This deepens BigBear.ai Holdings, Inc.’s commercial relationships with a broader range of customers in the defense industrial base and security and critical infrastructure industries. I am really pleased to see this progress, and I am looking forward to sharing additional news about product and platform extensions from our GenAI team in the coming quarters. I will turn it over now to Sean to talk through the details of our financial performance in Q1. Thanks, Kevin.
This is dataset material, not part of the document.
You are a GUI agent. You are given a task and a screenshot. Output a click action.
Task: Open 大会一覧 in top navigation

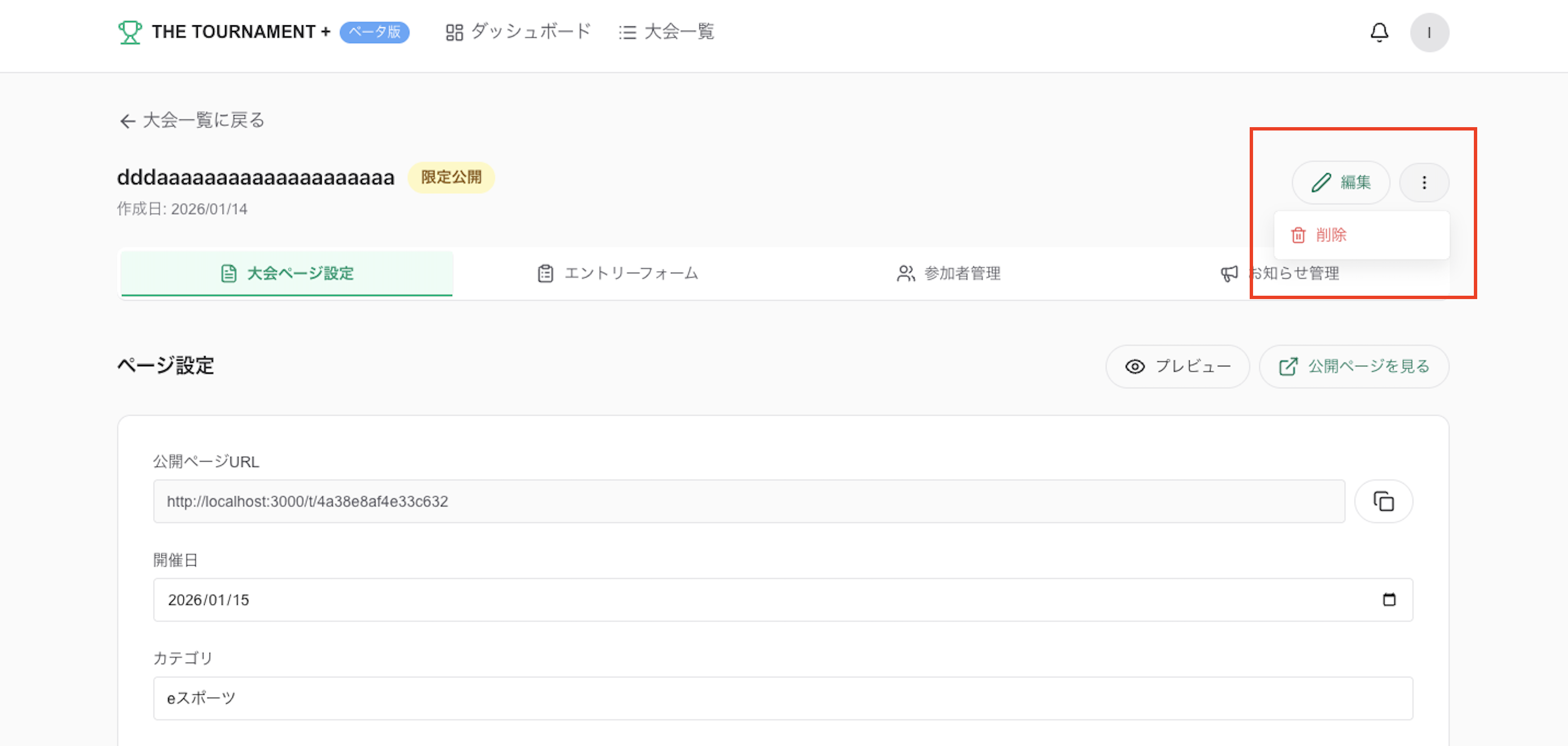click(x=666, y=31)
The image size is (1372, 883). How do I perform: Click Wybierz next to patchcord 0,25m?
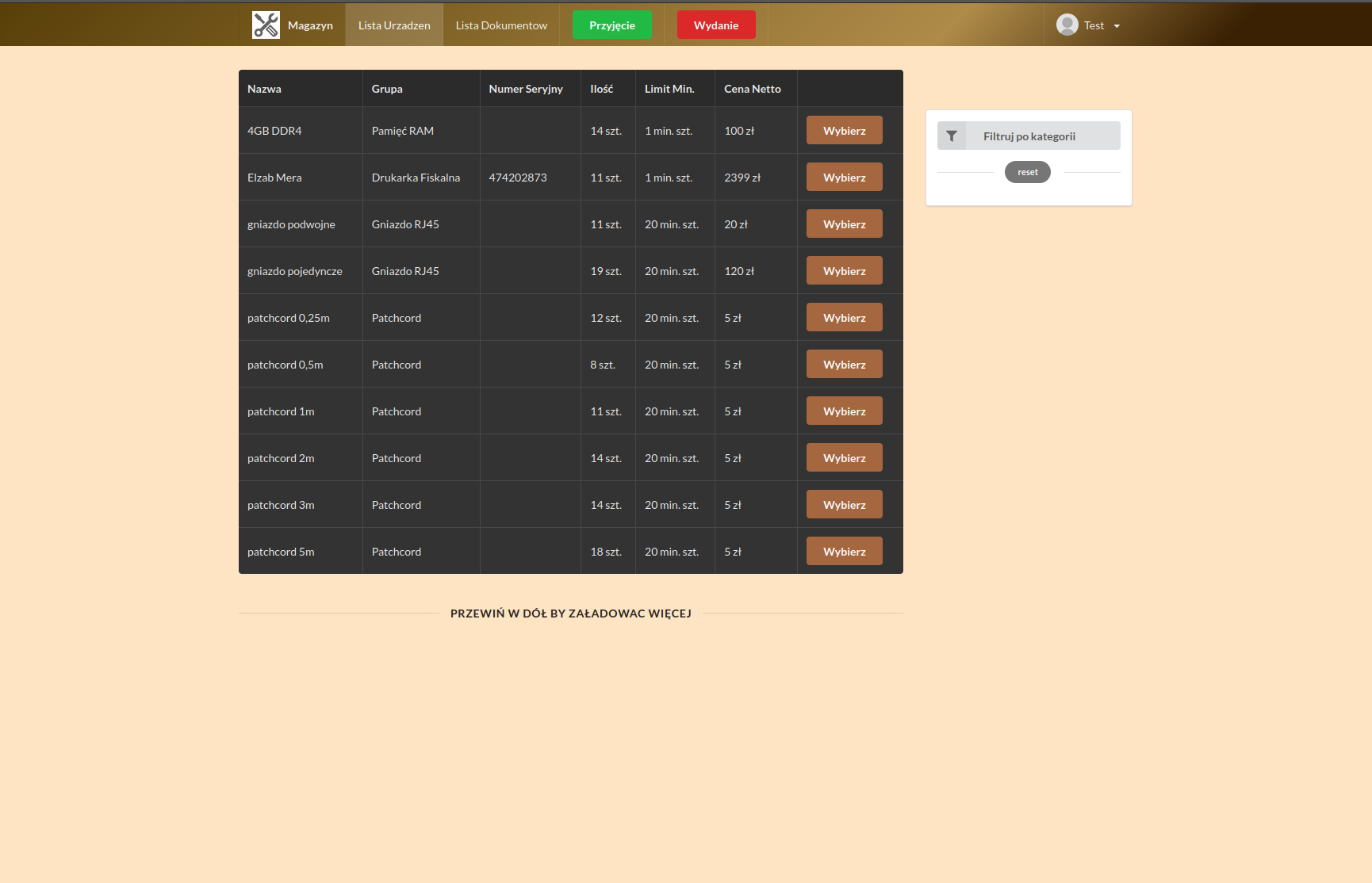tap(844, 317)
Sean Ricker: Now let us turn to our operating results for the first quarter. Revenue for 2026 was $34.4 million, which was comparable to 2025 and driven by increased revenue from GenAI platforms and products resulting from the Asage acquisition, which we closed on December 31. This was offset by lower volume on Army programs in 2025 that was not repeated in 2026. Gross margin was 34% in 2026, an increase of almost 1 thousand 300 basis points as compared to 2025. The expansion in gross margins was driven by a higher mix of revenue from GenAI platforms and products from the AppSage acquisition versus the comparable period. SG&A expenses in 2026 were $29.2 million versus $22.7 million in the comparable period.

The increase in SG&A expenses was primarily driven by increased intangible asset amortization from the Assage acquisition, increased legal and proxy expenses related to our special stockholder meeting and our new retail voting program, and increased sales and marketing expenses resulting from partnerships and expanding our growth team. R&D expenses increased from $4.2 million in the first quarter of 2025 to $5.5 million in 2026 as we continue to invest in new capabilities and technologies across the domains of national security and trade and travel. Our net loss for 2026 was $56.8 million versus a net loss of about $62 million in the comparable period.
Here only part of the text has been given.